Izumo (sperm) and Juno (egg) are thought to be involved in membrane fusion

mutations in either of these can block fertilization completely

23
Q

what happens after Juno/Izumo protein signaling?

A

entire sperm is taken in as a result of mem. fusion and actin polym. in the ovum

sperm mitochondria are generally destroyed soon after.

24
Q

what are the two main goals of activation?

A

1) block polyspermy
2) release from 2nd meiotic arrest

25
Q

fast block to polyspermy - what is it, in which animals does it occur?

A

established as soon as first sperm has fused w/ egg; due to mem. potential shift

egg membrane is polarized at -75 mV, due to relative conc. of Na+ and K+ in cytoplasm and outside the cell (e.g. sea water)

as soon as 1st sperm has fused, PM channels open so Na+ (sea urchins) can enter, increasing potential to +20 mV for about 1 min. this blocks further sperm fusion as it cannot occur w/ such a high mem. potential.

occurs in invertebrates and amphibians.

26
Q

is the fast block foolproof (as in, will it last forever)? is it necessary?

A

fast block is transient (to buy time for the slow block).

however, the positive “fertilization potential” is necessary for first sperm entry into egg.

27
Q

what are other mechanisms to block polyspermy

A

slow block - exocytosis of cortical granules; mechanistically prevents sperm from binding w/ egg membrane.

28
Q

what is the slow block in invertebrates? what is the consequence?

A

essentially physical; lifting away from the egg surface of the vitelline envelope together w/ sperm that are attached to it is a result of:

the release of proteases which cleave connections between VE and PM.

29
Q

what is formed after the cleavage of the vitelline envelope from the PM, and how?

A

fertilization envelope is formed

1) glycosaminoglycans (GAGs) are released from cortical granules - hydration of GAGs “poofs” the vitelline envelope up and moves it away from the PM - results in formation of hyaline layer (between VE and PM)
2) peroxidases harden vitelline envelope by crosslinking proteins therein, hardens fert. env.

30
Q

what happens to the sperm receptors on the vitelline envelope?

A

receptors appear to be modified so no sperm can adhere (any adhered will fall off).

31
Q

how does the slow block start in mammals?

A

cortical granules exocytose enzymes that remove carbohydrate groups from ZPs, blocking sperm binding and blocking elicitation of the acrosomal rxn (called the zona reaction).
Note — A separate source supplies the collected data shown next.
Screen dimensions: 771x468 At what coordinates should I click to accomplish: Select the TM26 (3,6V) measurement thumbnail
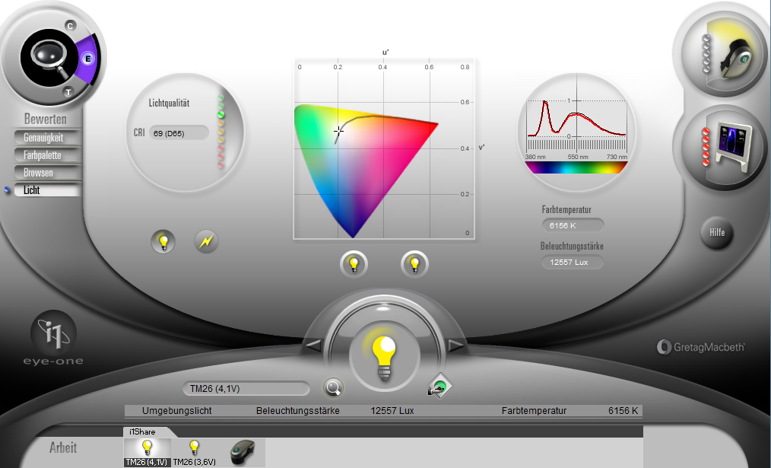tap(194, 452)

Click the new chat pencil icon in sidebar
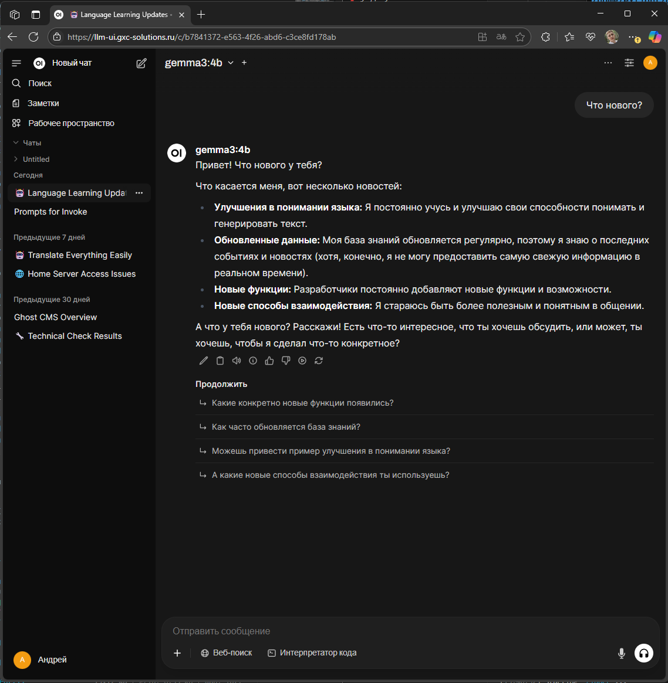click(141, 63)
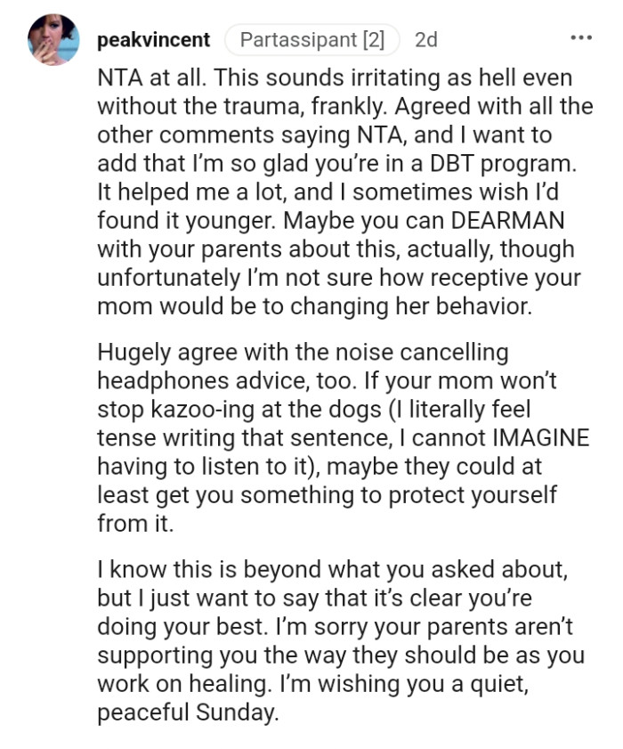
Task: Click the word unfortunately in first paragraph
Action: click(x=168, y=279)
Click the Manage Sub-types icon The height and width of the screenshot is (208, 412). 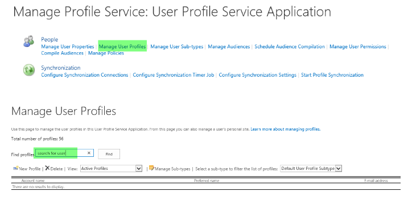(x=151, y=168)
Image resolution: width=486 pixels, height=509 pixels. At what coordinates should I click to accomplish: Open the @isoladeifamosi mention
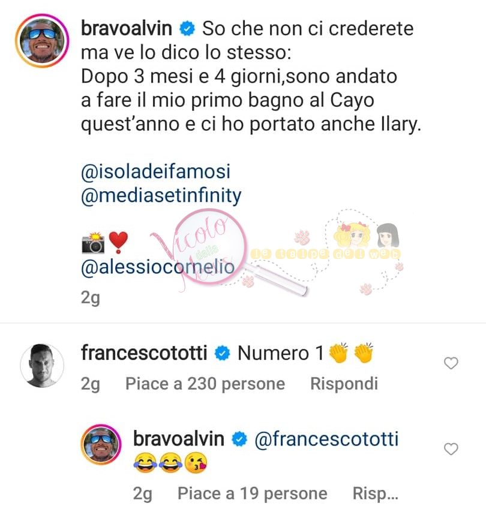coord(155,171)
proteins become chem. cross-linked so zona pellucida becomes impermeable to sperm.

32
Q

what is the “zinc-spark”? what does it have to do w/ blocking polyspermy?

A

prevents polyspermy; egg will release billions of zinc ions upon binding w/ first sperm (will inhibit at least two acrosomal enzymes in sperm).

33
Q

what role do the egg-sperm receptors play in blocking polyspermy?

A

Juno is released from the membrane, binding sperm receptors and preventing them from binding to egg.